As the Brexit Nostalgia festival – AKA the Earnestness of Being Unimportant – eased into its second day, Keir Starmer prepared to give a statement to the Commons on how his deal only marginally tinkered at the edges of the Brexit agreement reached by Boris Johnson and Frosty the No Man five years ago. Sorry, that should have read the deal that completely reset Britain’s relationship with the EU paving the way for years of growth and plenty. Or, as the Brexiters put it, the greatest betrayal since the last one. Take your pick.
The Labour and the Tory benches filled up in anticipation. Government backbenchers primed to take full advantage of a rare vaguely good news story. The Tories? They were there to refight the past. Because that has worked so well for them. A new YouGov poll showed the Tories in fourth place. Behind even the Lib Dems. Though Kemi Badenoch won’t be happy until she has steered her party into fifth. A bit more climate denial and the Greens could overtake her.
Mind you, Kemi was not wholly alone in her desire to explore the Tories’ existential futility. The Unbearable Lightness of Their Being. Priti Patel was there on the frontbench, urging Kemi on to new levels of stupidity. Only that morning, Priti Vacant had toured the broadcast studios with her own peculiar brand of insanity.
Britain was suffering “the indignity of being a rule taker”, she said. She wouldn’t be happy until the UK had no trade deals with anyone. Better to be poor than to be subject to any joint regulations.
Then there was Victoria Atkins. The final member of the three who had embarrassed themselves at a press conference the day before. Vicky is quite good at wide-eyed innocence, though you suspect she may secretly be a bit brighter than KemiKaze and Vacant even if she tries to keep it well-hidden. She has the look of someone on whom it has dawned that the “surrender” narrative is a crock of shit. But she just can’t help herself.
Vicky had come to the Common with her pet fish. Harry the Hake. With his eyes bulging and gasping for breath, Harry was a dead ringer for Mark Francois. He had a story to tell about one of his friends: Gary the Gurnard. Gazza would rather die than be caught by a Spanish trawler and be eaten by a foreigner. And now Starmer had made it easier for him to be caught by a British trawler and eaten by a foreigner. It was the thin end of the wedge. Of lemon. Gazz – like many fish – was gutted. RIP.
Meanwhile, Starmer gave the impression of a man living his best life. In his usual dour kind of way. He’s not a man given to many displays of emotion. But the EU deal was his own personal hat-trick, after the India and US deals. And he wasn’t going to hear it from anyone that these were anything less than seismic, gamechanging agreements. The EU deal reset was the deal of the century. Business and industry had fallen on it. Like people dying of thirst in a desert. The Tories had said these deals could not be done. It just turned out that they were the party who couldn’t get them over the line.
Up stepped KemiKaze and we were immediately whisked back into the Brexit past. Where Tory failures get rewritten as blue-remembered triumphs. The fishing deal was nothing less than a surrender, she said. Momentarily forgetting it was the same deal that Boris and Frosty had negotiated. Ah, yes, she said. They had purposely negotiated a rubbish deal to wrongfoot the fiendish Europeans. The plan had always been to strike it out after five years and agree the deal they had always wanted.

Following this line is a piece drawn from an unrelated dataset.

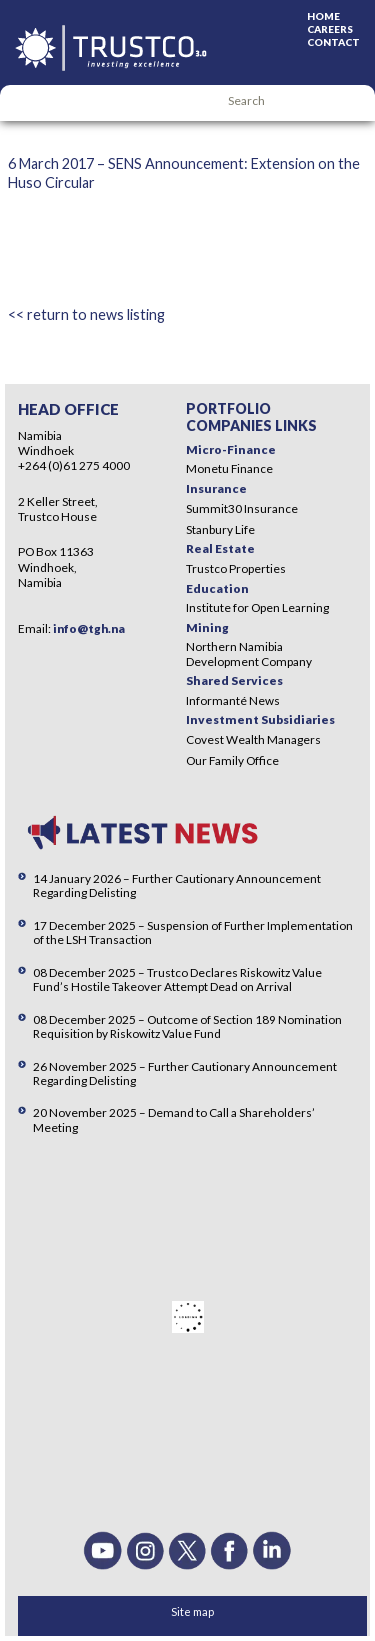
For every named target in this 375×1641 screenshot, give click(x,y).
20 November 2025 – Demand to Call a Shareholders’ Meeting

For a nano-second or two, you could see the light begin to dawn on Kemi. That the script she had in front of her was garbage. That the country had moved on. People wanted a better deal with Europe. They just didn’t want to be reminded they had voted for a worse one. That there was no Platonic ideal of Brexit. No land of plenty. And it wasn’t as if she was about to reverse any of this if the Tories somehow found their way into government. There would be no prizes for more red tape.
But then KemiKaze remembered she had nothing else and felt obliged to continue. It was a very public embarrassment. Even Vacant and Vicky didn’t know where to look. Starmer barely graced her with a reply. The Tories just weren’t serious. Her MPs rather agreed. They began to slip away in droves. Led by the usually ever loyal Desmond Swayne and Chris Philp. Soon Kemi only had a miserable Mel Stride and Alex Burghart for company.

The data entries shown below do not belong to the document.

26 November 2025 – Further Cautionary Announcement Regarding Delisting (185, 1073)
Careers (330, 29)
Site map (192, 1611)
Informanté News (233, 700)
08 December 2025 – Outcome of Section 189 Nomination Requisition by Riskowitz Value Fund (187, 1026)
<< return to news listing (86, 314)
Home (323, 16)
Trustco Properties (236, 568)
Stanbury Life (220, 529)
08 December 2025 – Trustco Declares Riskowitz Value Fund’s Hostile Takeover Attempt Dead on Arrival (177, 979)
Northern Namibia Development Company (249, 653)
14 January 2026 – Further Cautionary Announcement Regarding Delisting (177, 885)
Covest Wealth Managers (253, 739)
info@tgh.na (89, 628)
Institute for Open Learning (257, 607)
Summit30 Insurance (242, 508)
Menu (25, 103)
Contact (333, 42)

There were a few diehard Tory Brexiters – Bernard Jenkin, Francois and Esther McVey – keen to die on the hill they had spent years climbing. But they just looked lost. Pitiful really. Moaning about young people getting experience of other countries. There was something sad and defeated about them. Xenophobia on autopilot. Just going through the motions because that’s all they have ever known.
Most tellingly, there was no sign of Nigel Farage. He knew only too well there was no mileage for Reform in this. Immigration is now all that matters to him. So he allowed his half-witted deputy to fill in for him. Dicky Tice is so challenged he can normally only talk in mindless alliteration – Bungling Brussels Bureaucrats – but now he could only manage to repeat the word “Surrender” a few times. He sounded pathetic. Out of time. The world had moved on.